GIVEN RECORDS:
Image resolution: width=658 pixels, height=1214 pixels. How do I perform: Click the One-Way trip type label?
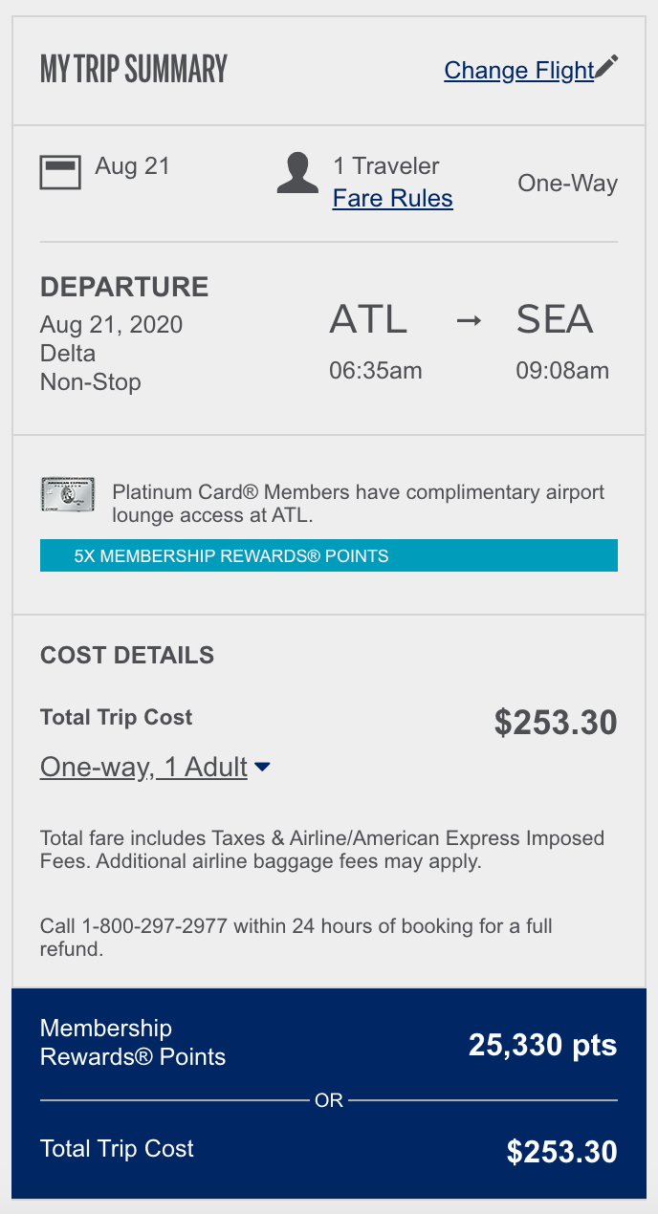point(567,183)
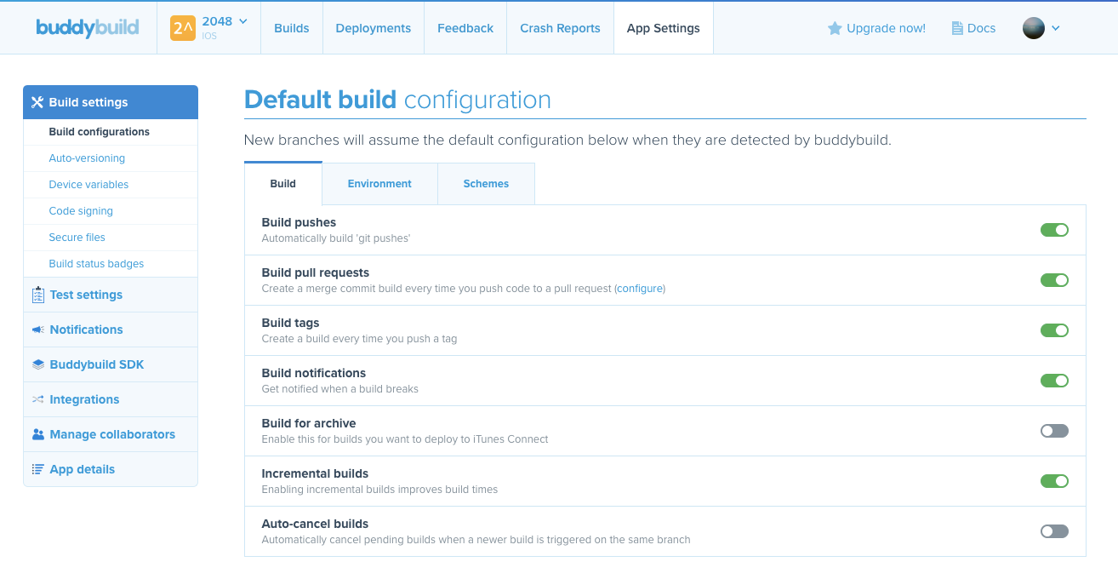Select Code signing in the sidebar
Screen dimensions: 1118x579
click(x=81, y=210)
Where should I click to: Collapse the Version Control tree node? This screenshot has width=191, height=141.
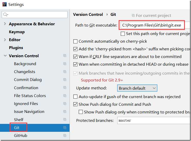5,56
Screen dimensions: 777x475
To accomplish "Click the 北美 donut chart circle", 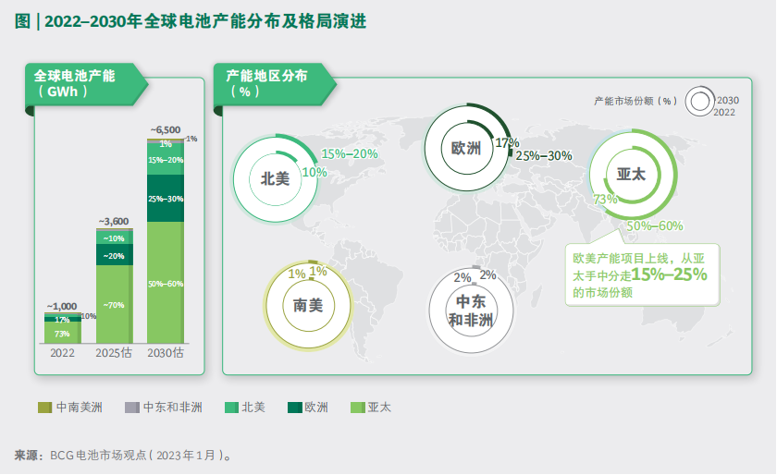I will click(275, 179).
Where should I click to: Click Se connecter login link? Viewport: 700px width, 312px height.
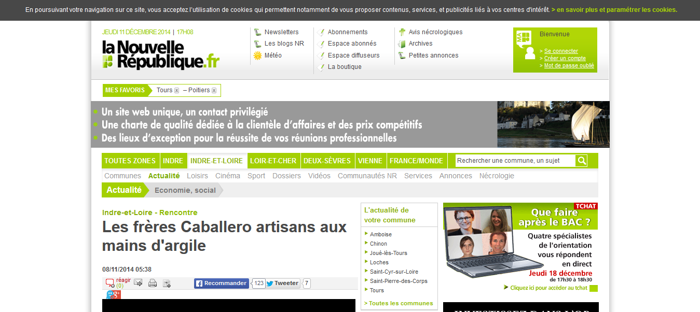click(561, 51)
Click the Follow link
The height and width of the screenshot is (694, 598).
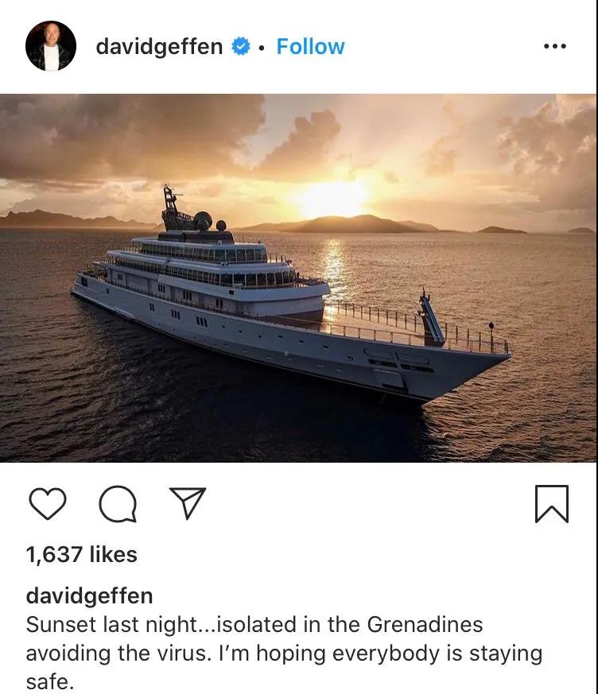tap(310, 46)
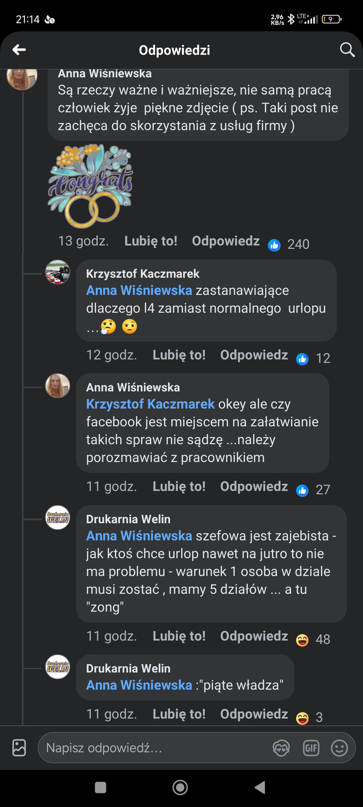The image size is (363, 807).
Task: Open Drukarnia Welin profile name
Action: click(x=128, y=519)
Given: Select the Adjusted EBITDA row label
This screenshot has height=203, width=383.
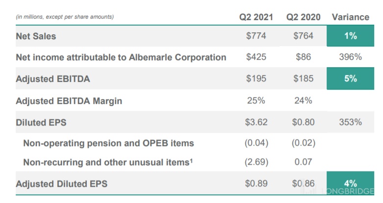Looking at the screenshot, I should pos(53,79).
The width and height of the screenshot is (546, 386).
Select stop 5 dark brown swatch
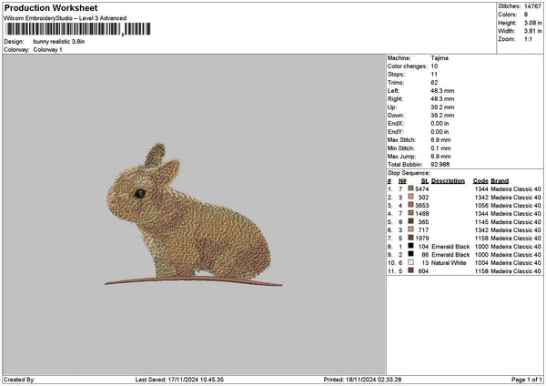(x=411, y=221)
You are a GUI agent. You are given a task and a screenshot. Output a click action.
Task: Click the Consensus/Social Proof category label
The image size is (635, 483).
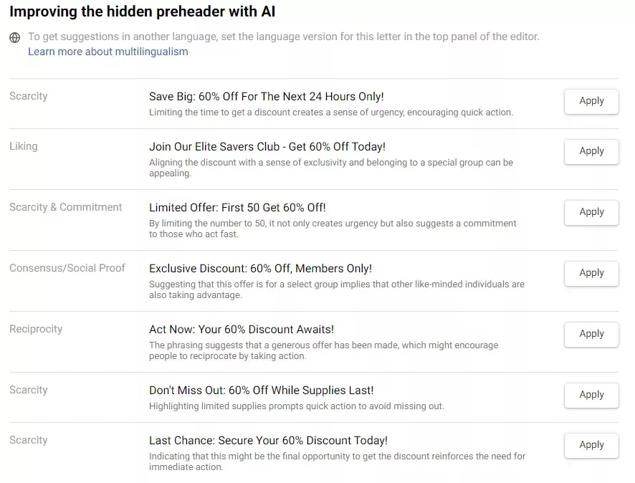[x=67, y=268]
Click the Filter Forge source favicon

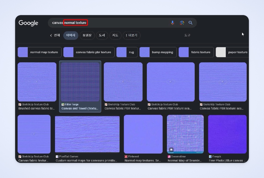63,104
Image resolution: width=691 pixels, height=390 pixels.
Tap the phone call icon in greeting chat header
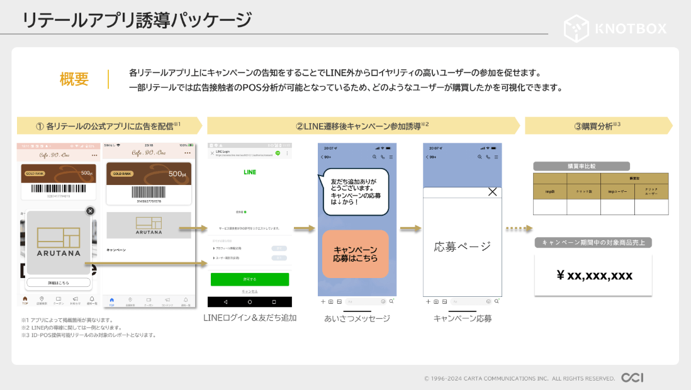383,157
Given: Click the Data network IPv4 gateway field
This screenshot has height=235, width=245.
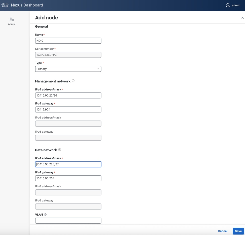Looking at the screenshot, I should click(x=68, y=178).
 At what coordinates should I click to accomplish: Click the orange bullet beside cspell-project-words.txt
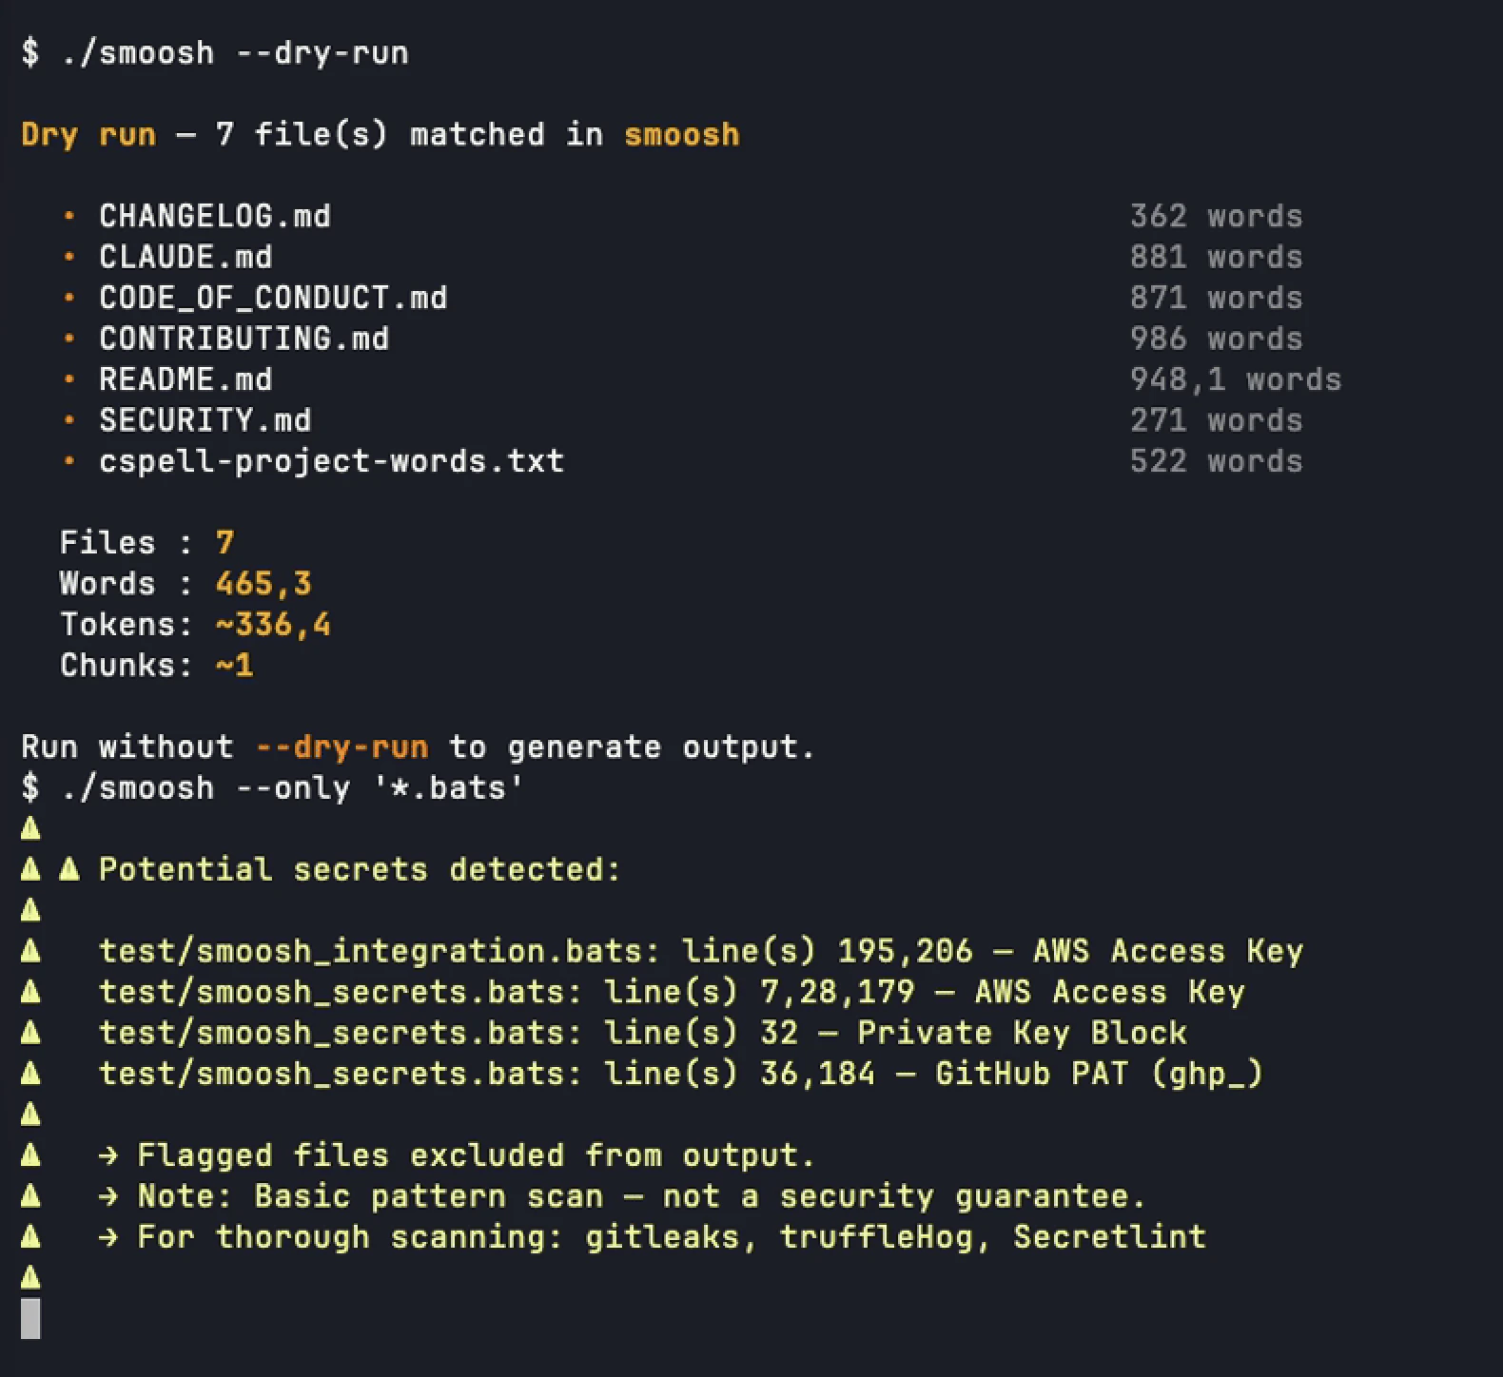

TRY IT:
What is needed is an exact restatement of every line from the one containing "You are a GUI" through the last line of the records, pictures left out.

RESPONSE:
You are a GUI agent. You are given a task and a screenshot. Output a click action.
Task: Click the Consensus/Social Proof category label
The image size is (635, 483).
[x=67, y=268]
Click the Filter Forge source favicon

63,104
Image resolution: width=691 pixels, height=390 pixels.
Tap the phone call icon in greeting chat header
383,157
Given: Click the Data network IPv4 gateway field
This screenshot has height=235, width=245.
Looking at the screenshot, I should click(x=68, y=178).
 At what coordinates should I click to accomplish: Click the orange bullet beside cspell-project-words.txt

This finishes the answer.